Voici la réponse qui a été donnée au problème posé :
D'une manière générale, enfants et adolescents sont plus prompts à donner que les adultes. Cela tient à deux raisons :
1. Ils connaissent mal la valeur matérielle des choses et combien il faut peiner pour la moindre acquisition
2. Ils sont enthousiastes, vite émus, car ils en sont à leurs premières impressions. Leur sensibilité n'est pas, comme la nôtre, émoussée, même lorsqu'ils affectent des airs blasés ! Ils ne savent point ce goût d'amertume que les ingratitudes, les déceptions répétées laissent à certains d'entre nous.
Aussi donnent-ils sans calcul, sans réticences, sans se demander ce qu'autrui ferait s'ils étaient à leur tour dans le malheur, persuadés que le malheur n'est pas pour eux!
Le geste de cette jeune fille est donc, pour elle, naturel. Il est davantage : puisqu'il s'agit d'un commencement de femme, ses bijoux mis en gage représentent une sérieuse privation, un renoncement à la coquetterie.
Les parents, eux, déplorent surtout deux choses :
1. La perte, et le peu de valeur sentimentale attachée aux bijoux par eux offerts ;
2. la dissimulation de leur fille.
Pour le premier point, il conviendrait une bonne fois, dans les familles de s'entendre sur le sens exact du mot « cadeau ». Est-il implicitement admis, lorsque les parents offrent à l'enfant un objet, que cet objet, doive demeurer dans la maison? Ou bien l'enfant a-t-il, dès que l'objet lui appartient, le droit d'en disposer?
La seconde hypothèse paraît logique : ce qui est donné ne nous appartient plus. De plus, si l'on offre un objet ou une parure, c'est pour faire plaisir. Si donc le plus grand plaisir de l'enfant - qui, ne l'oublions pas, ne possède rien en propre - est de donner à son tour le peu qu'enfin il possède, est-il juste de l'en empêcher?
Pour le second point nous voici en présence de l'ennemi n° 1 de presque toutes les familles, ennemi que nous rencontrons au départ de bien des malentendus : le manque de confiance.

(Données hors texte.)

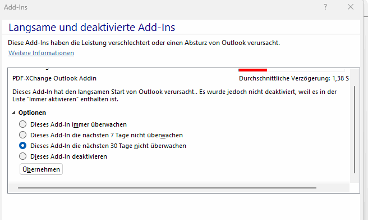The image size is (368, 220).
Task: Click the red delay indicator bar
Action: click(253, 70)
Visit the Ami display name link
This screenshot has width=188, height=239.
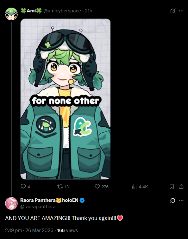point(31,11)
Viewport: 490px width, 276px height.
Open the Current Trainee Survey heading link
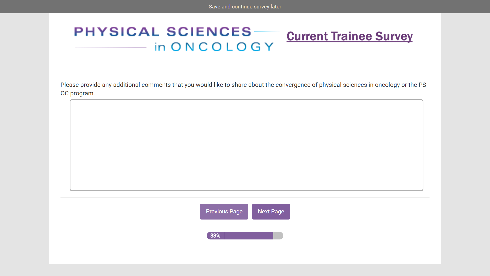pos(349,36)
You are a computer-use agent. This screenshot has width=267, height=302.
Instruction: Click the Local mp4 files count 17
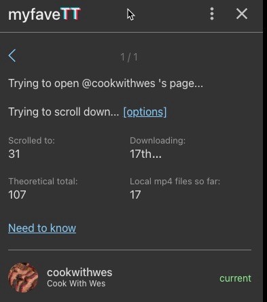click(135, 195)
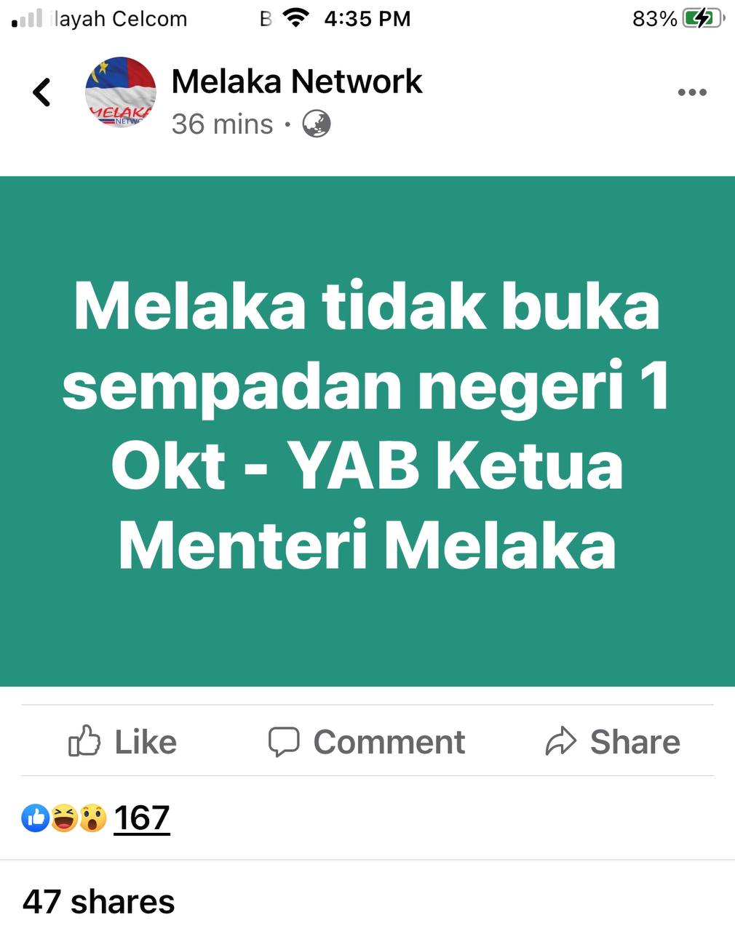View the 47 shares list
The image size is (735, 931).
[x=99, y=901]
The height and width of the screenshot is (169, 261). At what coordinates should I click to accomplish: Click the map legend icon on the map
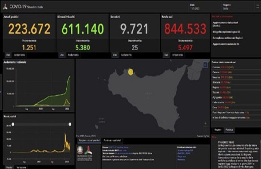pos(205,65)
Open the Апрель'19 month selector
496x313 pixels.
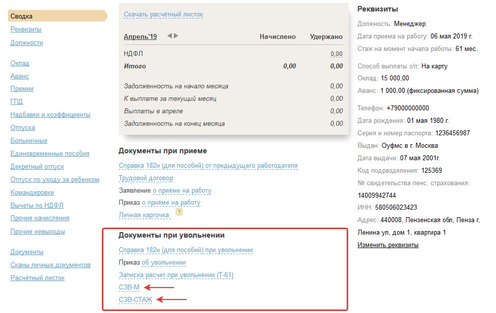pyautogui.click(x=140, y=36)
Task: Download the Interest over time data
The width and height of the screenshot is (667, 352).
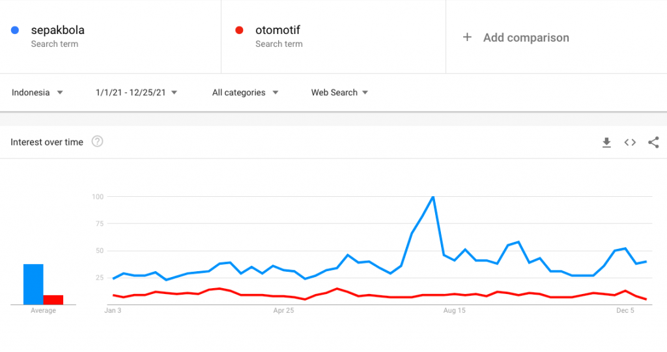Action: [606, 142]
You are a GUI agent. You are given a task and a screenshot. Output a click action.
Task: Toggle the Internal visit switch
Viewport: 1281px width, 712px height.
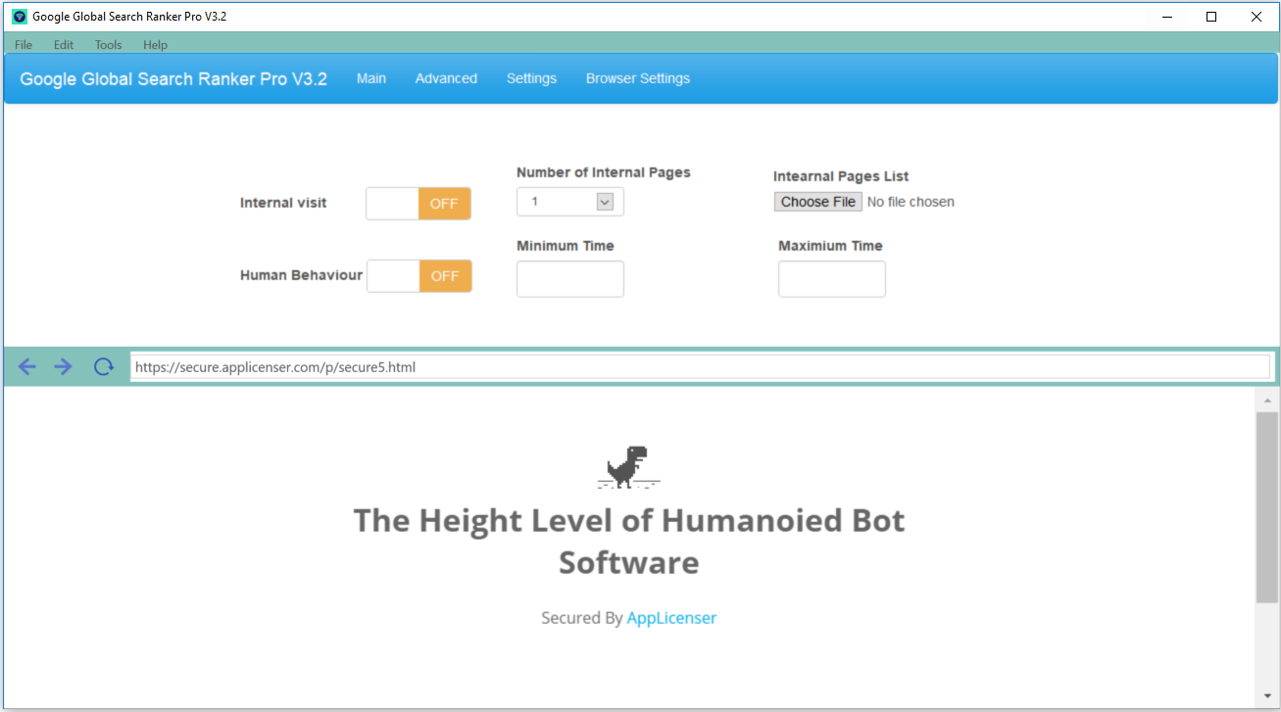[x=419, y=204]
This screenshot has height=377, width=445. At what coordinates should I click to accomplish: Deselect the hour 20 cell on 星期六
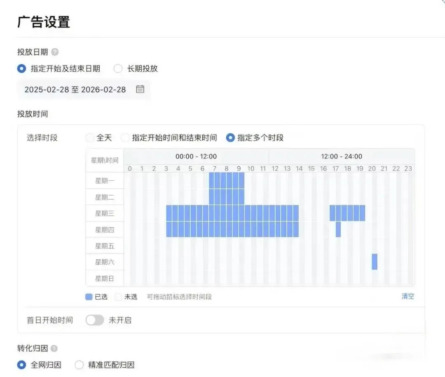[x=375, y=262]
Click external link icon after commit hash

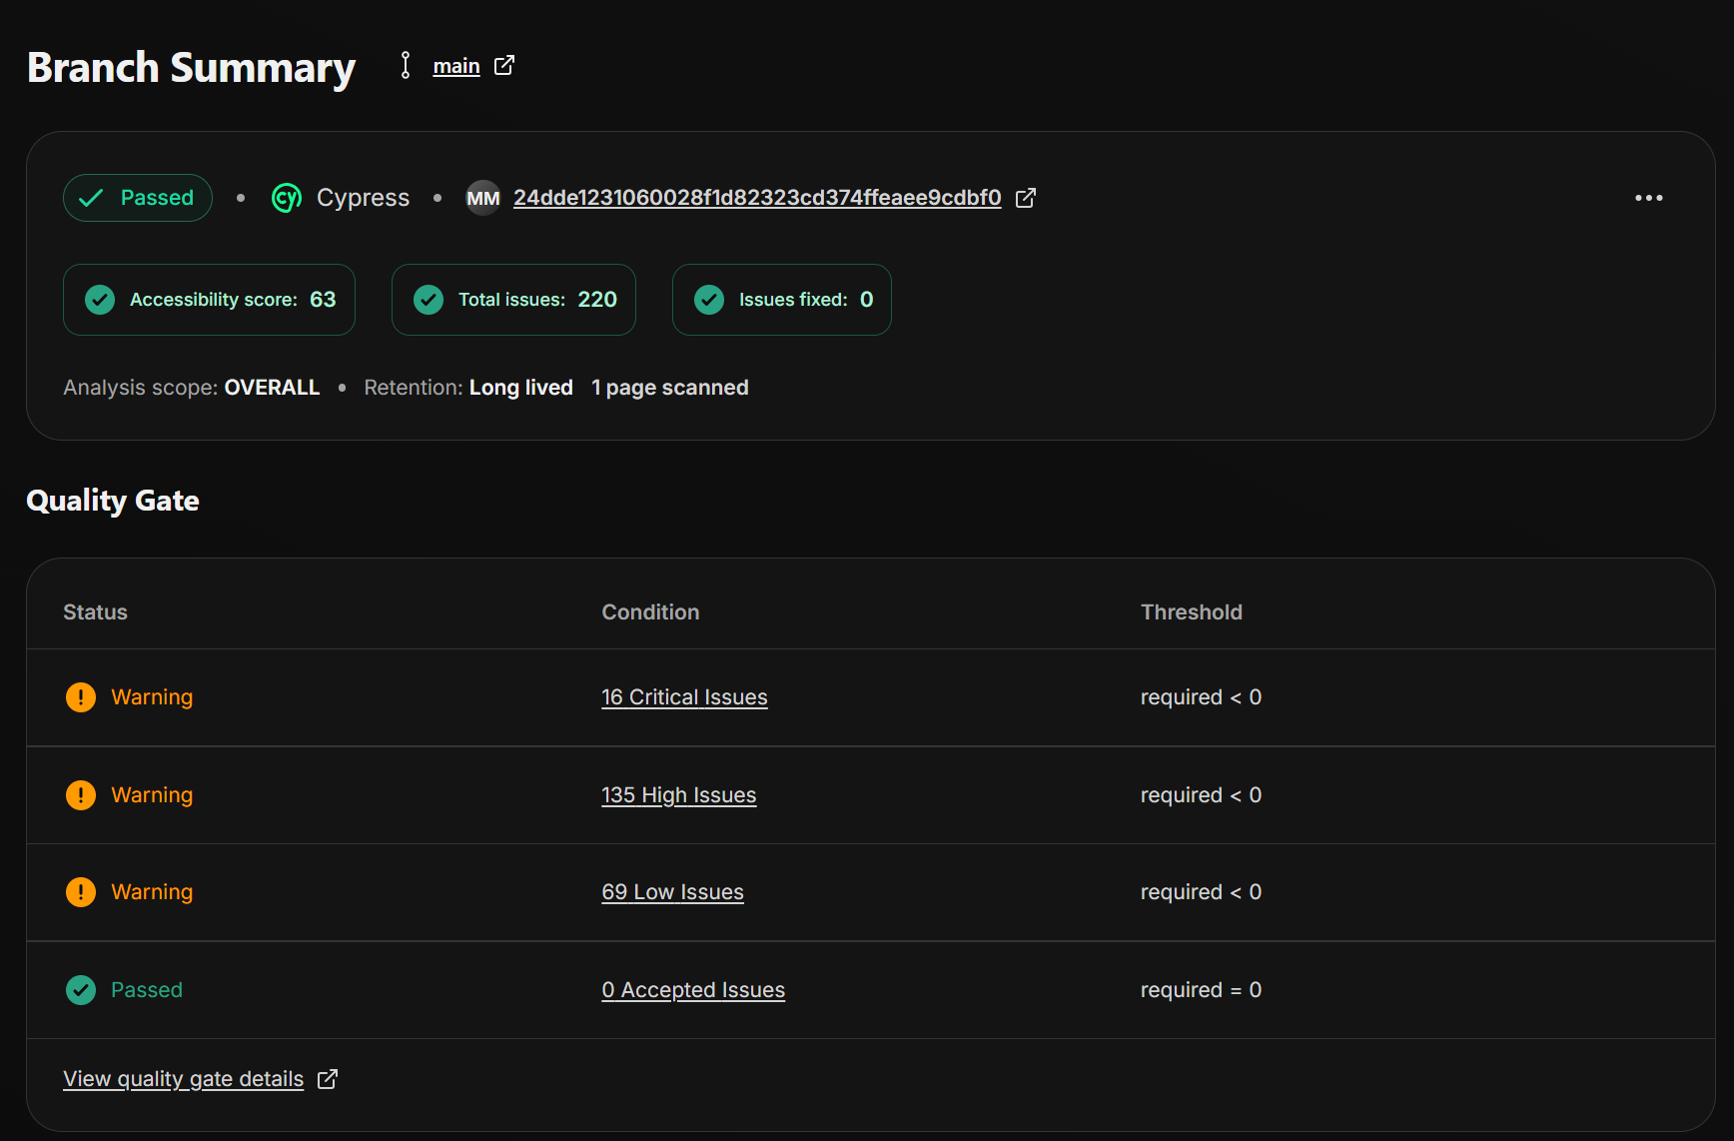[x=1025, y=198]
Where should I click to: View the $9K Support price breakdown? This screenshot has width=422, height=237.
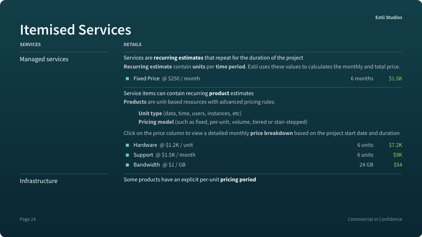pos(398,155)
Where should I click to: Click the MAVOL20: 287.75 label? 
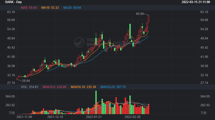pyautogui.click(x=113, y=87)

La jeune fille a agi seule ; c'est qu'apparemment elle connaissait par avance le refus qu'on lui opposerait. Ce ne sont pas les enfants qui créent le climat d'une famille Ou, s'il en était ainsi, c'est que les parents montreraient une personnalité bien pâle¨ !
Trop peu de parents, aujourd'hui encore, permettent le libre exposé des désirs, des besoins, voire des erreurs de leurs enfants, et en admettent la libre discussion. Il ne s'agit nullement de laisser les jeunes faire tout ce qu'ils souhaitent ; mais bien plutôt de leur proposer des solutions, de faire jouer devant leurs yeux étonnés une facette du problème qu'ils n'ont pas tout d'abord aperçue, au lieu de leur imposer de desséchantes interdictions.
La confiance, qui ne gêne en rien l'esprit de famille mais au contraire le fortifie, est décidément le plus beau et le plus utile cadeau à faire à la jeunesse!
Rien n'est d'ailleurs perdu en ce qui concerne les rapports entre la jeune fille aux bijoux et ses parents. Et même, à la faveur de cet incident, tout peut être gagné, si l'intransigeante jeunesse et l'irréductible âge mûr, chacun y mettant du sien, veulent bien reconsidérer cet incident et prévoir ceux à venir, sur le plan de la confiance.